*DIRECTIONS FOR THIS TASK*: Please repeat nothing except the lines from the one containing "You are a GUI" through the end of the records, exactly and without pictures.

*DATA SHOWN*:
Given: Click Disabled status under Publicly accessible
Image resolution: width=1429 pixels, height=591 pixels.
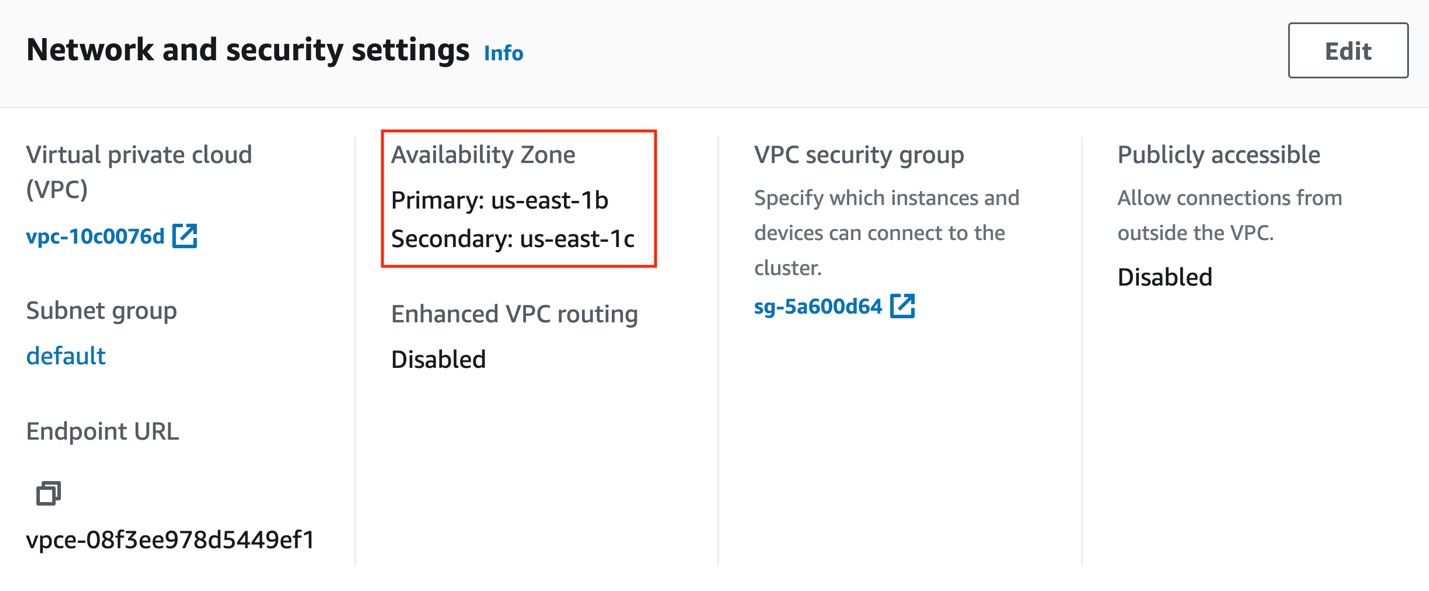Looking at the screenshot, I should click(1164, 277).
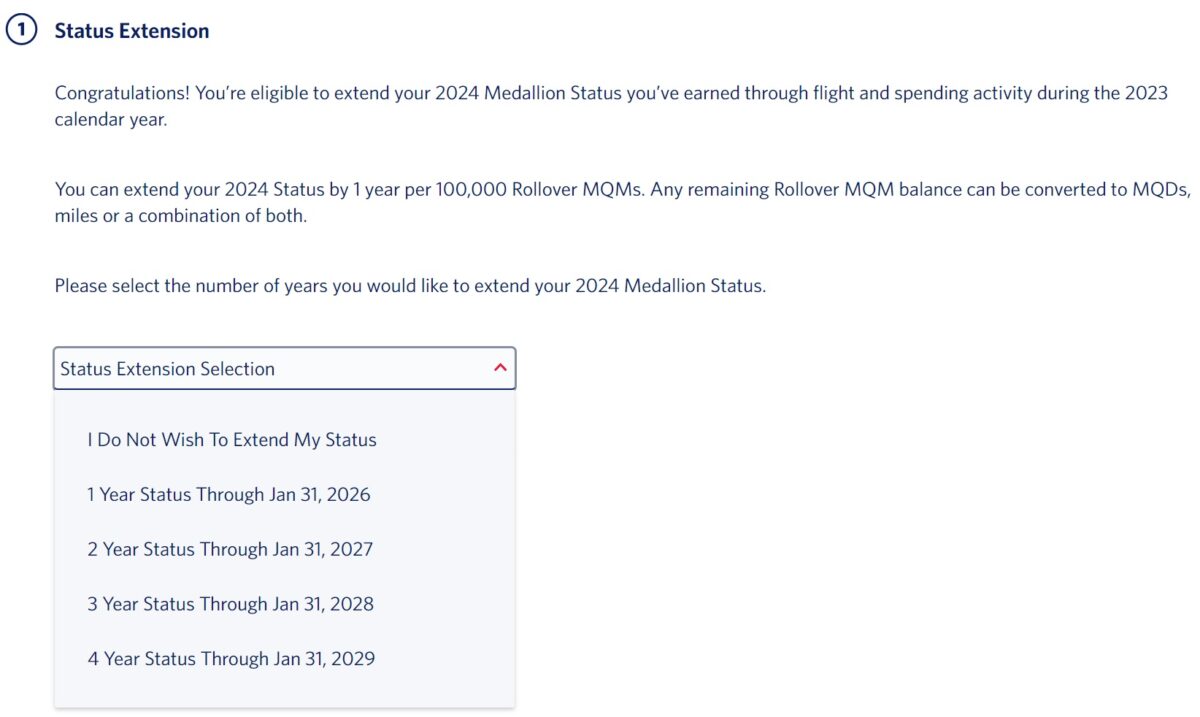Screen dimensions: 1200x717
Task: Choose I Do Not Wish To Extend My Status
Action: 232,440
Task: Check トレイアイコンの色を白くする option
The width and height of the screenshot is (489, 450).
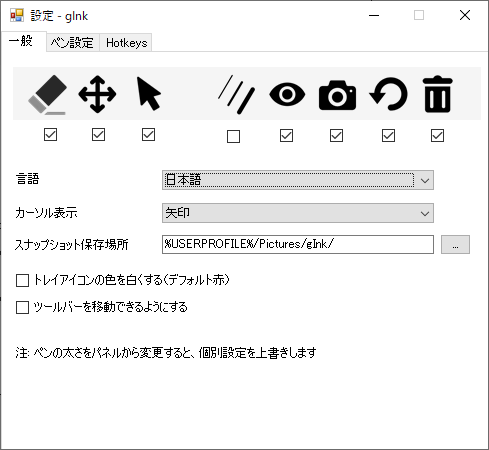Action: tap(22, 280)
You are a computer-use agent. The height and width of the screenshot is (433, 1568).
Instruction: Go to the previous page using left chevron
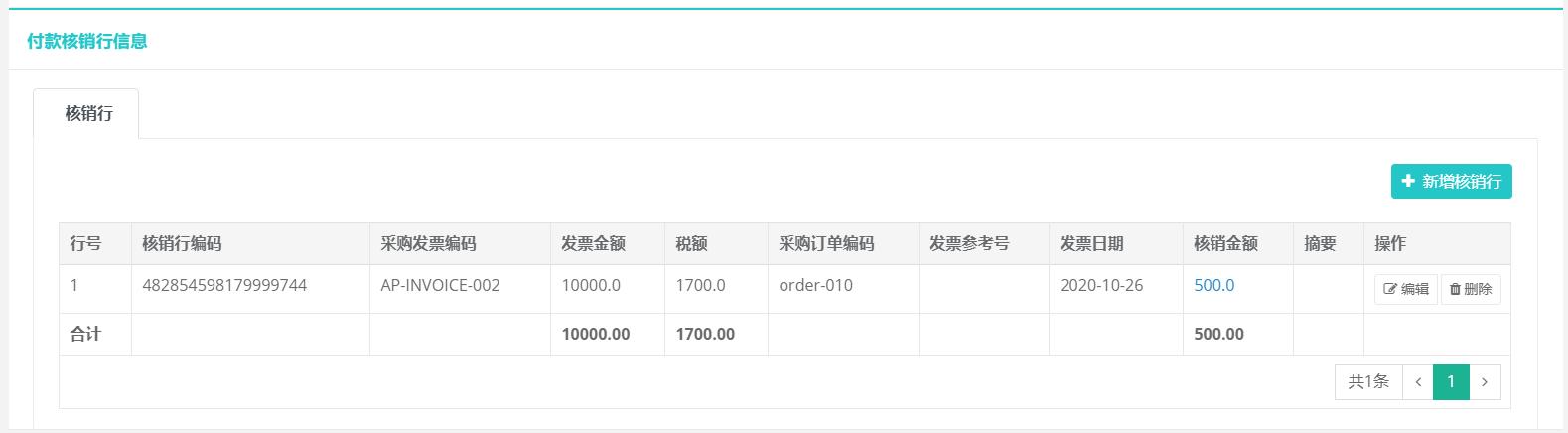point(1418,382)
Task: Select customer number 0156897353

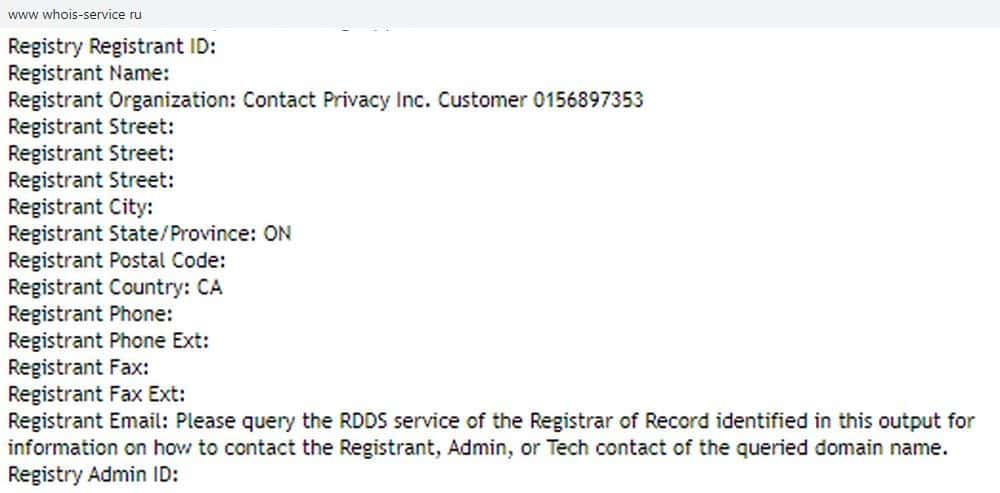Action: coord(588,100)
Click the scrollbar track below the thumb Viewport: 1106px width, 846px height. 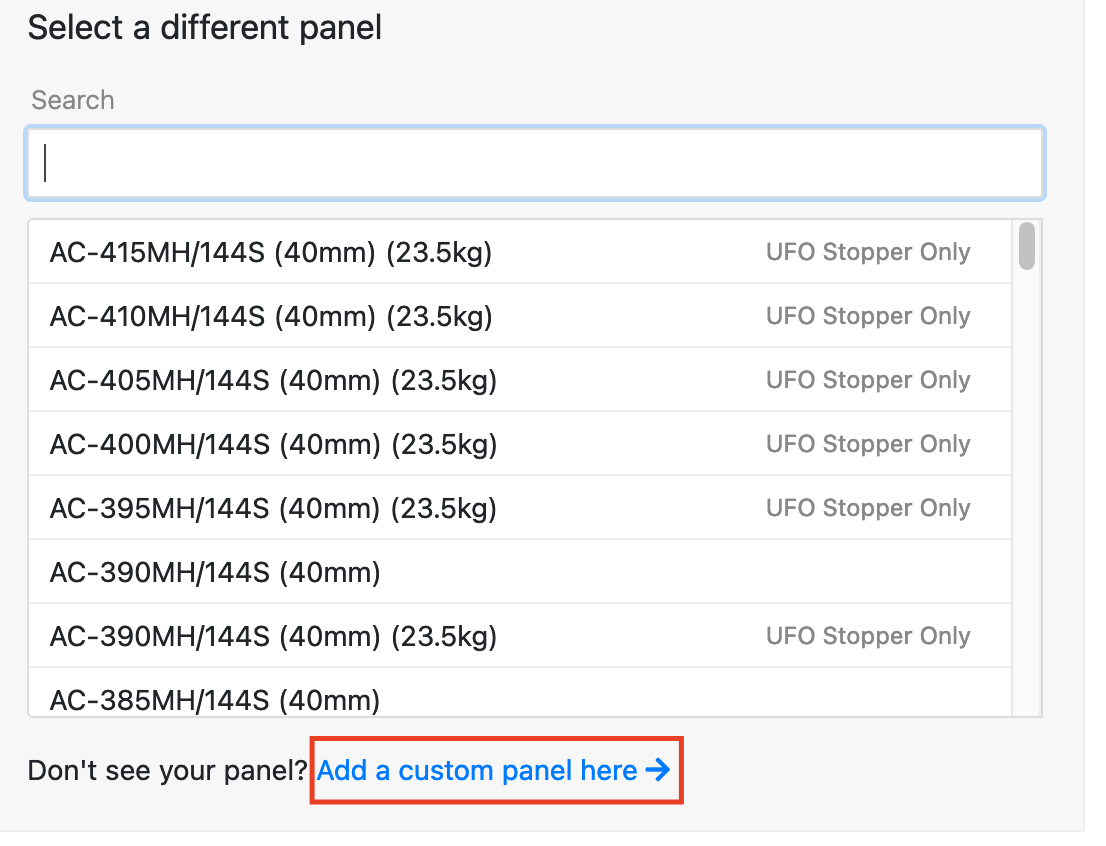pos(1026,494)
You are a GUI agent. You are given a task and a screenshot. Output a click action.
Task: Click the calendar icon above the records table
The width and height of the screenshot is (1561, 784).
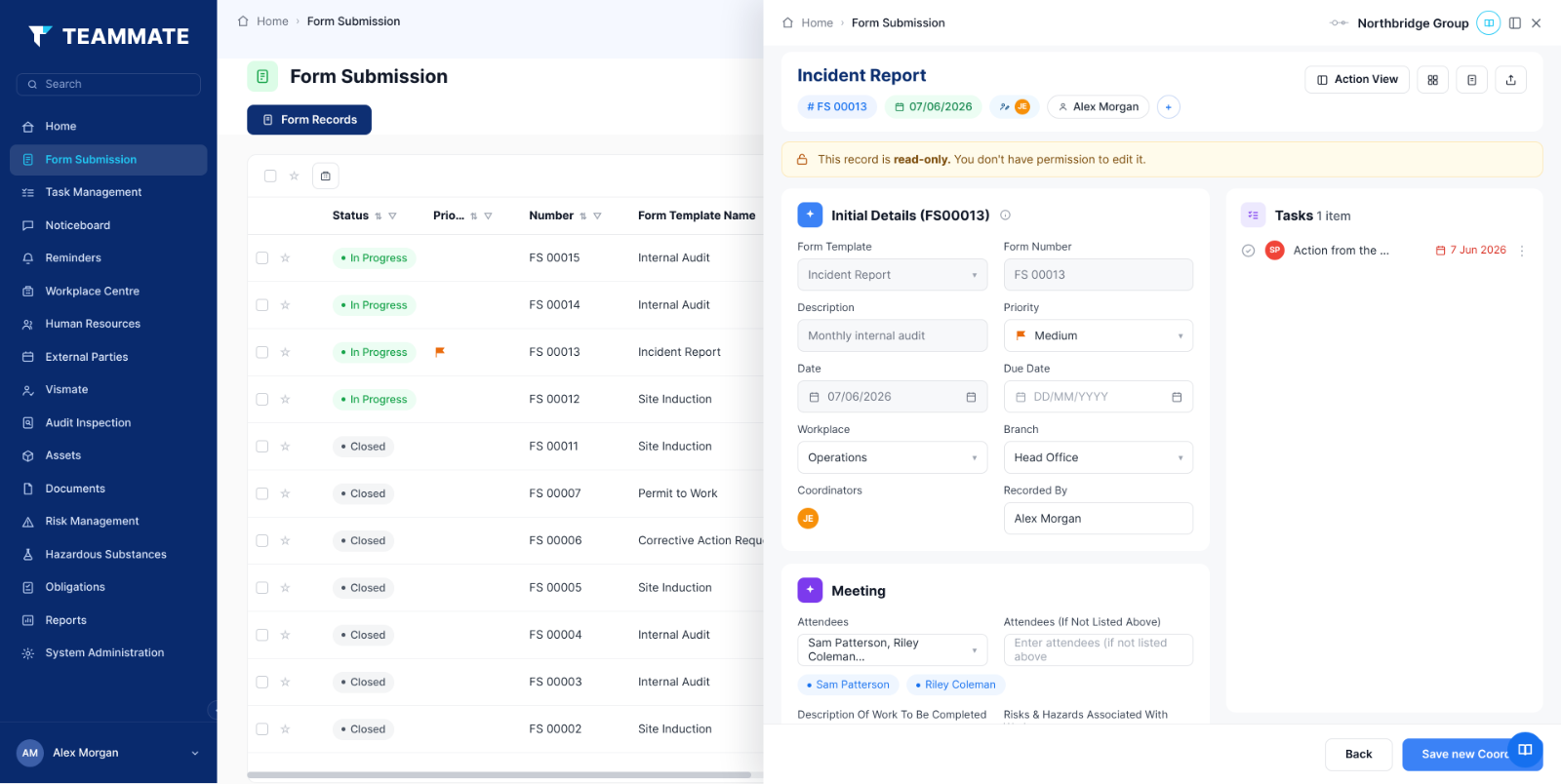(x=325, y=176)
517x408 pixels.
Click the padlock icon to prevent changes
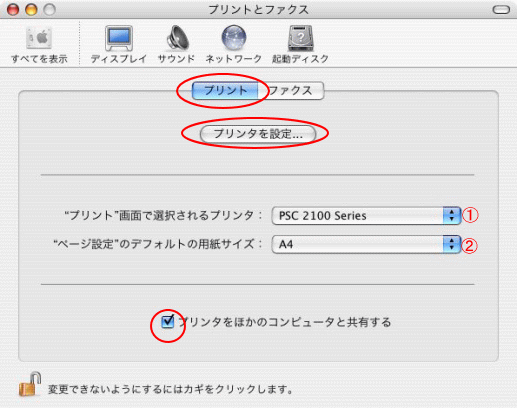point(30,384)
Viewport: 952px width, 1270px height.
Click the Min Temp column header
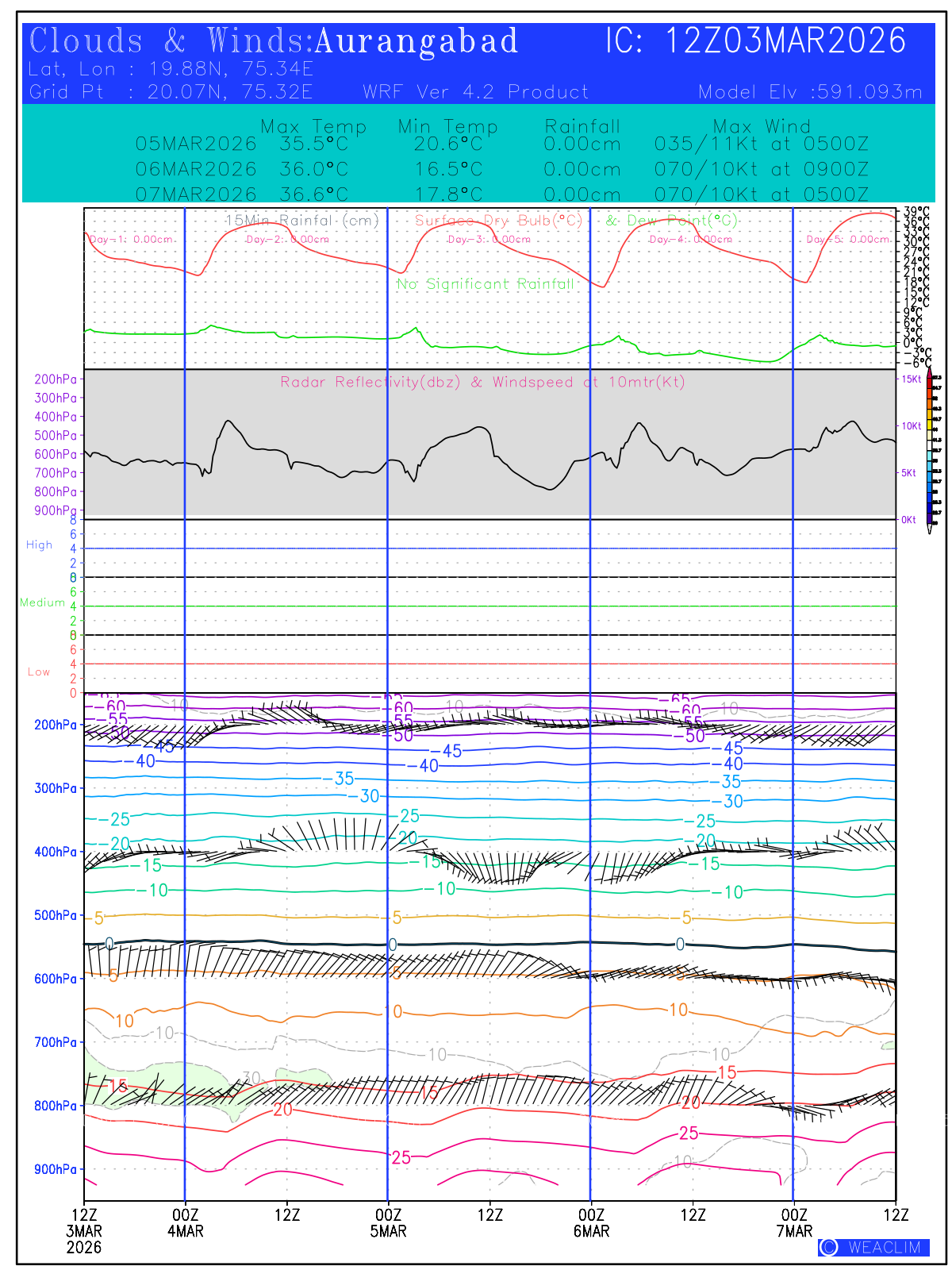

*RESULT*:
You are a GUI agent. You are given a task and a screenshot. Output a click action.
Task: Click the calendar icon above the records table
The width and height of the screenshot is (1561, 784).
(x=325, y=176)
517x408 pixels.
Click the padlock icon to prevent changes
point(30,384)
Viewport: 952px width, 1270px height.
Click the Min Temp column header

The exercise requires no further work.